> _Document text_
# Tivo Premiere at $199. Best price?



## bd3521 (Aug 3, 2010)

Is this the best price for a first tivo owner at $199? Seems lowest price is $275 on google product search
$199 Amazon


----------



## magnum68 (Aug 22, 2004)

bd3521 said:


> Is this the best price for a first tivo owner at $199? Seems lowest price is $275 on google product search
> $199 Amazon


WOW! prices are really coming down. My guess is that tivo is having a hard time selling these new premieres. I have 3 of the premieres and I'm very happy with them.


----------



## gamo62 (Oct 12, 2002)

PremiereXL is 374.34 shippied via Amazon. Check out the link:
http://www.amazon.com/dp/B0036OR91A/ref=asc_df_B0036OR91A1212252?smid=ATVPDKIKX0DER&tag=pg-535-01-20&linkCode=asn&creative=395093&creativeASIN=B0036OR91A

Not too shabby. By the time they gets the bugs fixed and the HD menus fully operational, the price should come down even more.

> _Dataset extract_
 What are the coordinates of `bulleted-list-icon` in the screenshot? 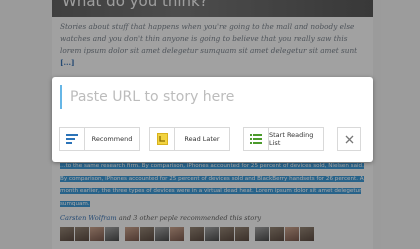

--

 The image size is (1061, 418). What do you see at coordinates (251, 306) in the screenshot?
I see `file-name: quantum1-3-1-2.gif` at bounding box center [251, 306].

...

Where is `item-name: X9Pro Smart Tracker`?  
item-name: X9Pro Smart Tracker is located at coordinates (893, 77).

> _Brief 1_
In the Tivo Premiere price thread, what does the first post give as the lowest price on Google product search?
> _Brief 2_
From the Tivo Premiere price thread, write out the passage starting with "WOW! prices are" and going on through "down even more.", swapping "premieres" for "boxes".

> _Final answer 1_
$275

> _Final answer 2_
WOW! prices are really coming down. My guess is that tivo is having a hard time selling these new boxes. I have 3 of the boxes and I'm very happy with them.


----------



## gamo62 (Oct 12, 2002)

PremiereXL is 374.34 shippied via Amazon. Check out the link:
http://www.amazon.com/dp/B0036OR91A/ref=asc_df_B0036OR91A1212252?smid=ATVPDKIKX0DER&tag=pg-535-01-20&linkCode=asn&creative=395093&creativeASIN=B0036OR91A

Not too shabby. By the time they gets the bugs fixed and the HD menus fully operational, the price should come down even more.